He does this at least once a week. He gets drunk,,,,misses me and wants to talk to me and tell me he loves me. I didn’t fall for it this time. I never responded.
Today, I was having a wonderful day! It was my first actual day at my new summer job. I loved every bit of it!! I was leaving work when I got a phone call from David…….and his lawyer. He is taking me to court. He filed for divorce. I never had so many emotions go through my head,
It is all surreal…it is exactly what I wanted but he is doing this dirty….I don’t understand why he couldn’t go to the courthouse sign the damn papers and be done with it. Noooo he wants to drag me through the mud!
I can’t explain how betrayed I am by this man! I left an abusive relationship and his family, community, and friends are behind him no matter what.
I WILL NEVER GET FUCKING MARRIED AGAIN!
All I want to say to David, is karma is a bitch and it is coming for you!
I for some reason care and love you but I don;t know how much longer I will and I feel soooooooo sorry for you. When your day comes. It’s not going to be a good day. I hate it for you.
a day in the life of a fucked up twenty five year old.
A lot of shit has went wrong in my life and I have spent a lot of time blaming others, but what for? I should be able to forgive and forget and move on with my life.

_ _ _ _ _

### Required work
(A) Answer from the divorce post:
(i) How often does David do what the first paragraph describes?
(ii) What was the writer starting on the day of the phone call?
(iii) What age does the writer give?
(B) List every group that the divorce post says stands behind David no matter what.
Answer using only the divorce post, with no outside information.

_ _ _ _ _

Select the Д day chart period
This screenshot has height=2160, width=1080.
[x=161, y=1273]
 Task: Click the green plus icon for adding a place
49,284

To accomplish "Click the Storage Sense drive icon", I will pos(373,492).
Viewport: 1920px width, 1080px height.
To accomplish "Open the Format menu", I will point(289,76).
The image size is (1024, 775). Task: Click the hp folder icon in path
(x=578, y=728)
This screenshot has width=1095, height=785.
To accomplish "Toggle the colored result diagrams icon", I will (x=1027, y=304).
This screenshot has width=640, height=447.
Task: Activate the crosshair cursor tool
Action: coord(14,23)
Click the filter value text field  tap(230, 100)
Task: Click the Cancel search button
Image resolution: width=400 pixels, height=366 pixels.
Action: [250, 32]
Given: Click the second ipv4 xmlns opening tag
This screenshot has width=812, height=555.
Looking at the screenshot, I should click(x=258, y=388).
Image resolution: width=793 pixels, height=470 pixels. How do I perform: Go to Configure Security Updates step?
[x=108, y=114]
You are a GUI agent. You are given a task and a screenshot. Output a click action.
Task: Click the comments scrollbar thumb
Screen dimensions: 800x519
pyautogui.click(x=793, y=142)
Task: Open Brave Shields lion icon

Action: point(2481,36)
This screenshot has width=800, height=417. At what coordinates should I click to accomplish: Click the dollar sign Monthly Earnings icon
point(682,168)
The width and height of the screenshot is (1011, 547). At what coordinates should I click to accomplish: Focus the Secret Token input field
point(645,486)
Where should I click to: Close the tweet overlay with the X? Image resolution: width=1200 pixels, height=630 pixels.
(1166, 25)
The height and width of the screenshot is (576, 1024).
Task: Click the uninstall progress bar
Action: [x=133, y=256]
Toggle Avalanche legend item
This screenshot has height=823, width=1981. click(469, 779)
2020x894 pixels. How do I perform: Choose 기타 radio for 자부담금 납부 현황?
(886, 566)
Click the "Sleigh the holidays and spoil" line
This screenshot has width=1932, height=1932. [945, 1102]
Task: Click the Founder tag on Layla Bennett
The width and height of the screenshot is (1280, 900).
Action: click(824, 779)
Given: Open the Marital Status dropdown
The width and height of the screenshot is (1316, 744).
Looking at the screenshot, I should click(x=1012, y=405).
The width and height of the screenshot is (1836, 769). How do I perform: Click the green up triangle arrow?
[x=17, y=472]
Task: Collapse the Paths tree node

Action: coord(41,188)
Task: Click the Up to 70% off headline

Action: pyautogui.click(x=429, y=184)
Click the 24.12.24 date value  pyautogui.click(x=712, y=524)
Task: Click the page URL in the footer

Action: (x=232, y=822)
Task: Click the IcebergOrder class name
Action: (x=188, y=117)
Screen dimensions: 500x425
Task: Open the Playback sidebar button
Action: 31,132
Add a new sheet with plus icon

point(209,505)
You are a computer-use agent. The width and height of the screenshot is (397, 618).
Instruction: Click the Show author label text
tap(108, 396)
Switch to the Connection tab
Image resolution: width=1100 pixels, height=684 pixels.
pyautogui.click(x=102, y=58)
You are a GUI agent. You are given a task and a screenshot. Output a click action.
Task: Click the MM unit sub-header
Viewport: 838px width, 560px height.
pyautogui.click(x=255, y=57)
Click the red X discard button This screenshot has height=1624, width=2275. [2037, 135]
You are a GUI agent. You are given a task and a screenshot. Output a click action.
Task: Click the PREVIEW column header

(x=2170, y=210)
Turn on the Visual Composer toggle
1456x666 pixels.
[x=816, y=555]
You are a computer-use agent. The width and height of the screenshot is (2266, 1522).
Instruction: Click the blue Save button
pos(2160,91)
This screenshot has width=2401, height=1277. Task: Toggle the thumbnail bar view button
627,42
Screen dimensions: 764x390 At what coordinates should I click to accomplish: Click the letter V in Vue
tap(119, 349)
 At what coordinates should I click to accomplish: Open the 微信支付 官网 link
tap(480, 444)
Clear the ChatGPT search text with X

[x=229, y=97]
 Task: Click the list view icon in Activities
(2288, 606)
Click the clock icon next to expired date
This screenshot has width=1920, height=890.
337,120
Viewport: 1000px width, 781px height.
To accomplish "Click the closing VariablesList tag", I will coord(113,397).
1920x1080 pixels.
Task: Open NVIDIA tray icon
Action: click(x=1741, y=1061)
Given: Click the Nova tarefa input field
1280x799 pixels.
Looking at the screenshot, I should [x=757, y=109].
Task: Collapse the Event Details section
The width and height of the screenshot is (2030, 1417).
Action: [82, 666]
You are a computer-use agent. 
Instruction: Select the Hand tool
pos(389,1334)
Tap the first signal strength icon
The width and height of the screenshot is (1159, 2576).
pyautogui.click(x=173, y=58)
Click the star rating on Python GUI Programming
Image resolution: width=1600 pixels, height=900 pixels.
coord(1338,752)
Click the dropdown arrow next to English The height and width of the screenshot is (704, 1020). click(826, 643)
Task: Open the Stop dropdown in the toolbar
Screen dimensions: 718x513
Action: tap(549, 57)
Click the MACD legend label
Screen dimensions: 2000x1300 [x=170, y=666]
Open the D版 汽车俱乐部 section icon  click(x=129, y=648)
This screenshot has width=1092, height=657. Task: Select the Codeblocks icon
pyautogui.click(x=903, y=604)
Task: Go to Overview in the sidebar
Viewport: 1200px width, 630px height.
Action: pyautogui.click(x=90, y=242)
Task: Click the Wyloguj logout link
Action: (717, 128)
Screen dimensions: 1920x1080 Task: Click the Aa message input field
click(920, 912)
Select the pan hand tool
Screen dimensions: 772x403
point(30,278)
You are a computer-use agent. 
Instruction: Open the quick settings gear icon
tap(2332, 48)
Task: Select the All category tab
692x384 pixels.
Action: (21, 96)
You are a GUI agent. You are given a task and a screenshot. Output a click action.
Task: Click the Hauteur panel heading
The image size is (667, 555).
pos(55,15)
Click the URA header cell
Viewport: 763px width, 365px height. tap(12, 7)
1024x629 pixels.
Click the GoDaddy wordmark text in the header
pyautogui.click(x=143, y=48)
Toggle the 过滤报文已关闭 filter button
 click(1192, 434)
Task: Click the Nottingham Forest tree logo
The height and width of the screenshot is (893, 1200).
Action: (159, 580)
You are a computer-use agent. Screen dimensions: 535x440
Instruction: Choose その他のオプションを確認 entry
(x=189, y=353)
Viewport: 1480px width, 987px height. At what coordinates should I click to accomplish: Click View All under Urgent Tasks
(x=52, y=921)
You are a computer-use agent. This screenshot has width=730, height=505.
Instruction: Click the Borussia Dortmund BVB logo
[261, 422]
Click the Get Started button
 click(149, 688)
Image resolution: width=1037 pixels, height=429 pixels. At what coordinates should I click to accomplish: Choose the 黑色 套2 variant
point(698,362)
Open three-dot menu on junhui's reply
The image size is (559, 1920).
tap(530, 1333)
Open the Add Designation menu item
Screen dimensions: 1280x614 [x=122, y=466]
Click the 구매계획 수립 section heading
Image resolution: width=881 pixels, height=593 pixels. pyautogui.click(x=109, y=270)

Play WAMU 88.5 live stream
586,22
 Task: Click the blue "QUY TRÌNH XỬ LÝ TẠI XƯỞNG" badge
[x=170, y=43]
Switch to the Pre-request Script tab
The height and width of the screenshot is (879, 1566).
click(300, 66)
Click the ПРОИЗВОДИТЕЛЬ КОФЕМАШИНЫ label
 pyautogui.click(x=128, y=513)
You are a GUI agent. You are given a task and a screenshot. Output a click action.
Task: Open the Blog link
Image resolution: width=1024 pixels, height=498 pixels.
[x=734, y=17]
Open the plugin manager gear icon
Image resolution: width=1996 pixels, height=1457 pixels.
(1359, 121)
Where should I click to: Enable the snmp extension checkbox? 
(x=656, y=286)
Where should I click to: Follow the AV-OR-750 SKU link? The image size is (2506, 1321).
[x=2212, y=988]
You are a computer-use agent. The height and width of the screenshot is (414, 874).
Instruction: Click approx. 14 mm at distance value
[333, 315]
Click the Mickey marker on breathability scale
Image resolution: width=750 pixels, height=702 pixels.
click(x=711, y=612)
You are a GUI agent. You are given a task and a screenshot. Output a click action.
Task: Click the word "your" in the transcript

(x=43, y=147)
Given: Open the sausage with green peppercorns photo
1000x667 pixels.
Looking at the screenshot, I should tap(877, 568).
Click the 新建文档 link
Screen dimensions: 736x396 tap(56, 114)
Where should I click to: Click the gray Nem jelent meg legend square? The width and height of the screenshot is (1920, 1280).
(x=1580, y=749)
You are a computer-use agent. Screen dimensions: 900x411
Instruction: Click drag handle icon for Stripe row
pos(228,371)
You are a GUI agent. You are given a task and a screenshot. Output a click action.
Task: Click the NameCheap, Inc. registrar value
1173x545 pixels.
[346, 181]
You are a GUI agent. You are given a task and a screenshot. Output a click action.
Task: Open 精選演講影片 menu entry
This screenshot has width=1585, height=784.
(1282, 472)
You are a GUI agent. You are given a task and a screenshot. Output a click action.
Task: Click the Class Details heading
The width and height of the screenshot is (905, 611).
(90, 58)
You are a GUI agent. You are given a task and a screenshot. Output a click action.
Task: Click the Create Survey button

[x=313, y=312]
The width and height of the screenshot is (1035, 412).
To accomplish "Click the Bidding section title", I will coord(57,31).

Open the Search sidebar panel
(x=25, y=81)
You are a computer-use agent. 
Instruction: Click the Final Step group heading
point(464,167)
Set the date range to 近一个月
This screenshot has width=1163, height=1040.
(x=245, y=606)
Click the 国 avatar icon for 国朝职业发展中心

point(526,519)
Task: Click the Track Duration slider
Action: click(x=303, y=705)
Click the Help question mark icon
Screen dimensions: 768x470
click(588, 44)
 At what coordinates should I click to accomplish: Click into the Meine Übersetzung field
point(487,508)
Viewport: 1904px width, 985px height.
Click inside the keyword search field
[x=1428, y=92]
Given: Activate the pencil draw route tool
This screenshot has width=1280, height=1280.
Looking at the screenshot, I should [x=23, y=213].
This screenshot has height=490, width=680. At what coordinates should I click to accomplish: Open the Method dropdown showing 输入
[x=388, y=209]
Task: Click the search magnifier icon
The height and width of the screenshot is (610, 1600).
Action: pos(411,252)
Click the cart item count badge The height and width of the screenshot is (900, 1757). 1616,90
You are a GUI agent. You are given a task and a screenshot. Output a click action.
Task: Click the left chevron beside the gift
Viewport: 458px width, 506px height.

_ _ _ _ _

### Answers in order
(A)
(i) At least once a week.
(ii) The writer's first actual day at a new summer job.
(iii) Twenty-five.

(B) His family, his community, and his friends.